New Delhi: Twenty-one years after the fall of the East Bloc, Karl Marx is becoming relevant to students of politics, economics and modern history across the world who want to understand capitalism, says noted Pakistan born novelist, historian and political activist Tariq Ali.

"Marxism is one of the things people are reading now. I know of universities in the US where the students have formed Marxist Study Circles to understand capitalism," Ali, who is based in London, told reporters here.

Marx is "bestseller in Europe again because young people are talking about him", said Ali, 68, who was in India to release a short biography of progressive Pakistani poet Faiz Ahmad Faiz.

According to him, Marxism in the genre in which it existed in Russia and China has gone.

"...And that is a not a bad thing… It did not actually educate the party members and allow them to think critically so that it could create a social layer that could think, which Marx was all about. That was a foolish way of developing a political organisation.

"The character in Greek mythology that Marx really loved was Prometheus who was expelled from heaven... Yet Prometheus gave the earthlings the gift of fire.

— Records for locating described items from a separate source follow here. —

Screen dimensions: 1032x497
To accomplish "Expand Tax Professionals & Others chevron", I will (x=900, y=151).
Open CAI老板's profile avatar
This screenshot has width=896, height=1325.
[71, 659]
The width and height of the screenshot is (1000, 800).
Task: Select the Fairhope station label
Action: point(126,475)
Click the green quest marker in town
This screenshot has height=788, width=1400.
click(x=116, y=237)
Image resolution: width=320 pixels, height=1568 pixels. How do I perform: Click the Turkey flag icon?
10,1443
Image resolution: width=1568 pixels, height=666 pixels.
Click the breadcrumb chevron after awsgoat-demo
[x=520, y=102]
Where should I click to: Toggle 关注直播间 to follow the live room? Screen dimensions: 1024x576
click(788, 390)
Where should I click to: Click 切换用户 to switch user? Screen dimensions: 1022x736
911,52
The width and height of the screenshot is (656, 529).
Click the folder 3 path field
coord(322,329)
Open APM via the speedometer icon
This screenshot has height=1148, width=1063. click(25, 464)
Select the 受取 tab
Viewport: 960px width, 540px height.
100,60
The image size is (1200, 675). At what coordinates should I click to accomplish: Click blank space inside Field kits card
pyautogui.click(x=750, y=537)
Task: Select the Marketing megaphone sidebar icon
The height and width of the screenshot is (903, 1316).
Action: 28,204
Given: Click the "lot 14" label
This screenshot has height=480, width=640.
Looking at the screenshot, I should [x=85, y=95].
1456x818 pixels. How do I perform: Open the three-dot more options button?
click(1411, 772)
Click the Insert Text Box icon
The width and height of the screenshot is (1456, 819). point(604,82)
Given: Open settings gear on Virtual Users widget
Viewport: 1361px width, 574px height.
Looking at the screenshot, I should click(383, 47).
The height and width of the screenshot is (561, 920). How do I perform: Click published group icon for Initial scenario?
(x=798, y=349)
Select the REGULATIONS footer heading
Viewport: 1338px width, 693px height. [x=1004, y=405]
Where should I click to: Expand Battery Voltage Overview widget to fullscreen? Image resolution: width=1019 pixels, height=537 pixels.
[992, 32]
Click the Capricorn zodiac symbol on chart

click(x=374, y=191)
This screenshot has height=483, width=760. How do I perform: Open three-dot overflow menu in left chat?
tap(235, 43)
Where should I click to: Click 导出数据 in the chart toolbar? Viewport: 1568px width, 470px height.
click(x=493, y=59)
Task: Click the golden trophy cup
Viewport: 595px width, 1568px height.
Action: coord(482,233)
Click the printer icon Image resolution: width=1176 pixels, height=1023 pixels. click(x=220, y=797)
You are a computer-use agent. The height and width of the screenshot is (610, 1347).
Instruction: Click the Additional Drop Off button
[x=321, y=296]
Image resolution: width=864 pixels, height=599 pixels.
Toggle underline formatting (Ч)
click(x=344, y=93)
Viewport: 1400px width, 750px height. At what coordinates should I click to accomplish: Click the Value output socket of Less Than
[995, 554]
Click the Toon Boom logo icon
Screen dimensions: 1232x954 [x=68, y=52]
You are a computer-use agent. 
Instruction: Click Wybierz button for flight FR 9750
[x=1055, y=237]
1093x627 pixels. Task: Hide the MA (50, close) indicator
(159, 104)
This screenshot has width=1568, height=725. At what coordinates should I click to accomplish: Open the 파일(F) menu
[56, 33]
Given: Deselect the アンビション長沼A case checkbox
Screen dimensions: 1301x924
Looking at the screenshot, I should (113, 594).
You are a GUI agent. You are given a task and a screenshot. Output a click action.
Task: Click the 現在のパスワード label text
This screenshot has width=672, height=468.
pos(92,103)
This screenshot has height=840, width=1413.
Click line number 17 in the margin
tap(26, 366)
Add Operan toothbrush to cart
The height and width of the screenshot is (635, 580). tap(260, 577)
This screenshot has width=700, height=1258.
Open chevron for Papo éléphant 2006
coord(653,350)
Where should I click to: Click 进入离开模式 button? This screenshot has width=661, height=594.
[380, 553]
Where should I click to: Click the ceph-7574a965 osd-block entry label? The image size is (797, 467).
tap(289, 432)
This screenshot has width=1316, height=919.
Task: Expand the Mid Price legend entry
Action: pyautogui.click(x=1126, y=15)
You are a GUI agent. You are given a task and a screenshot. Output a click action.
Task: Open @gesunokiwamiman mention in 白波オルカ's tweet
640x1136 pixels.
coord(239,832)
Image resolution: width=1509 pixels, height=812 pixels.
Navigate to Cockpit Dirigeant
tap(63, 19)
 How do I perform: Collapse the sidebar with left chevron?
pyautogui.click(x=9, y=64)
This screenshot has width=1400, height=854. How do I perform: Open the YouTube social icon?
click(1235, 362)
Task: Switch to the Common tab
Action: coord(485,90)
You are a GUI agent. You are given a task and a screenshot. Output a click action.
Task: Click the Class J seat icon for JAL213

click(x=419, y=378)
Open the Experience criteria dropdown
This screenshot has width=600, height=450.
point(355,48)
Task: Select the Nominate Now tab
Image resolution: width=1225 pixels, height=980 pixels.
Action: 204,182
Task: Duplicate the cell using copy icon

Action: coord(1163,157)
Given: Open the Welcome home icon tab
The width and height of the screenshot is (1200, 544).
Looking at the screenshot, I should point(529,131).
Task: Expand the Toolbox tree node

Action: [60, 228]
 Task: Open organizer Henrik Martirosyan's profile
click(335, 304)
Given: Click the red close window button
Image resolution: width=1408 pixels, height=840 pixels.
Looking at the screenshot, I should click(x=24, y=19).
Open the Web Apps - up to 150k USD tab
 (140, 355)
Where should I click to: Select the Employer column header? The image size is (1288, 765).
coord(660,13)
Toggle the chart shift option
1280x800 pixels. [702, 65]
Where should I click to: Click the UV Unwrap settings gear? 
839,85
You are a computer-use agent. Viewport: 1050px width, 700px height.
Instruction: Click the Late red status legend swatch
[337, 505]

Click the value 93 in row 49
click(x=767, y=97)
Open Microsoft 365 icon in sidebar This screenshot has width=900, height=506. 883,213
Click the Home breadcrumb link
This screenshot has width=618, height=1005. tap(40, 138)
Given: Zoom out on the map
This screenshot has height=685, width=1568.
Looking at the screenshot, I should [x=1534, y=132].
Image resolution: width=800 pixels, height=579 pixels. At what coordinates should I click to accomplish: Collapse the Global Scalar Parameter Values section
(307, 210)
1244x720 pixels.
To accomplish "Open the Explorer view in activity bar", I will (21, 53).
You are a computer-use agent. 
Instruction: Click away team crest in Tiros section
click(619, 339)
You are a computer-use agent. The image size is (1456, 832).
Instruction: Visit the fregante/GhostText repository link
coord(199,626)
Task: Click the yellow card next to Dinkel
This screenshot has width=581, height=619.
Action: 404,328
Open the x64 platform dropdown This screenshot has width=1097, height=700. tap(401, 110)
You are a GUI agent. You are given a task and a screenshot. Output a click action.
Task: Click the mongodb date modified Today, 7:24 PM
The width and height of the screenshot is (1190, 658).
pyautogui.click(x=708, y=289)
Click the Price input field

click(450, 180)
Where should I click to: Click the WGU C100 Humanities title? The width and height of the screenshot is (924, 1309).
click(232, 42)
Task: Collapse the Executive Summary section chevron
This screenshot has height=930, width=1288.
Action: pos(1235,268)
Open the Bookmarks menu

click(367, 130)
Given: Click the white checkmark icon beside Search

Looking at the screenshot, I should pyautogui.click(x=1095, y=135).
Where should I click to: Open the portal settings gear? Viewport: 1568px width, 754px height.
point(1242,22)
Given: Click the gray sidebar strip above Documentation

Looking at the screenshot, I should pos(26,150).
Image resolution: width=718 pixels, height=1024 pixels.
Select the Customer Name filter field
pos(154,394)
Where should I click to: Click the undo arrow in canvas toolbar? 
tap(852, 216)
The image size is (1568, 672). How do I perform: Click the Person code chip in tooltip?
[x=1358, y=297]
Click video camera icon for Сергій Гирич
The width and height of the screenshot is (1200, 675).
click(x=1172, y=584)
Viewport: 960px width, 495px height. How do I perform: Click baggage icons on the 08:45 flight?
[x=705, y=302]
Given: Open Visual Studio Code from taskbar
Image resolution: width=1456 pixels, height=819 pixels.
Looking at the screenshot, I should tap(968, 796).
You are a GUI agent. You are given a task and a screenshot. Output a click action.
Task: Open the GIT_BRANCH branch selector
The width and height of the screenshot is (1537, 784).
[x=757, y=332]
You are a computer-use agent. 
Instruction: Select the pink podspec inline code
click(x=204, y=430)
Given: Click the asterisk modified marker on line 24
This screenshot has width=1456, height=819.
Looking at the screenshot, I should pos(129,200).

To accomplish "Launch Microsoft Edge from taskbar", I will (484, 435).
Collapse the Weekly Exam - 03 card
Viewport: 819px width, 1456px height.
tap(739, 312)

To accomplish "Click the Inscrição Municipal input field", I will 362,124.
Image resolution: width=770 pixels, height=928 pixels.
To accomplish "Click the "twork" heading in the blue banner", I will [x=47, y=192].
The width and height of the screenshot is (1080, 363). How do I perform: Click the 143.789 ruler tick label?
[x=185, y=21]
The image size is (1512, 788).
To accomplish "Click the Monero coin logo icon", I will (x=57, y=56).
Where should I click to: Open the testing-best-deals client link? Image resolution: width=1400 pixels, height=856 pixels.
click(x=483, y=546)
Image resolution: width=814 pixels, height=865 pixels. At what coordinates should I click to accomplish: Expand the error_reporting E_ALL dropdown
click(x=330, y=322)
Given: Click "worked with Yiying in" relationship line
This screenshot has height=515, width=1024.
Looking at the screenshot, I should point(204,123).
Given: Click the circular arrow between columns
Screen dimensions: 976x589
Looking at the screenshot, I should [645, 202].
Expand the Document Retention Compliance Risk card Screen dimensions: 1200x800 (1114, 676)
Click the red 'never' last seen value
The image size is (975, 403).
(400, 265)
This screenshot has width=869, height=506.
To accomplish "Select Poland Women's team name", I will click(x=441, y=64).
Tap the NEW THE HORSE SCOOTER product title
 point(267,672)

If they misused it (the ideology), it was not Marx`s fault," Ali said.

Explaining the conflicting relationship between religion and politics, he said "it has been a time-honoured historical tradition all over the world for political parties to use religion to push their agendas... and all of it is authoritarian agenda.

"When they do it in Islam, it angers me because the history of Islam in many parts of the world is the history of dissent from within. The rise of religion is a modern phenomenon," he said.

Considered one of the best orators in the world of contemporary socialist intellectuals, Ali laces his observations with caustic wit.

"The new president of Pakistan (Asif Ali Zardari) is not a religious man... it is one of the positive things about him. His religion is money and other people`s money.

"Why he went to Ajmer, I was surprised... but it will come out. Everything in Pakistan is exposed, the country has changed," he laughed.

He added that the residents of Lahore were praying to Allah "to grant US their avatar of Zardari".

The son of journalist Mazhar Ali Khan and activist Tahira Mazhar Ali Khan, Tariq is is an authority on Islamic military history and the Left movements all over the world.

He has authored 17 books including "Protocols of the Elders of Sodom and Other Essays", "The Obama Syndrome", "The Duel: Pakistan on the Flight Path of American Power" and "Islam Quintet" (a five-part fictional history of ancient Islamic civilisations) and hundreds of articles espousing his views of a "free, thinking and just social structure".

Ali is often dubbed the "alleged inspiration" for the Rolling Stones 1968 track "Street Fighting Man"; an interview John Lennon gave to Ali inspired the iconic singer to later write "Power to the People".

The Left intellectual does not like coming to India.

"The last time I came was in 2006. I was mostly in Kolkata (and a bit in Delhi). Getting a visa is a struggle. I had to wait for three months for a visa to India.

"It is what we suffer from the bureaucracy. It is not as easy any more as it was in the 1970s and 1980s.

"I hope this tension which began after 9/11 does not punish common people travelling in the subcontinent. You cannot learn unless you travel..." he rued.

Ali said he was writing a new book. "It is about the American empire and how long it will last," he said. He expects to complete it in a year.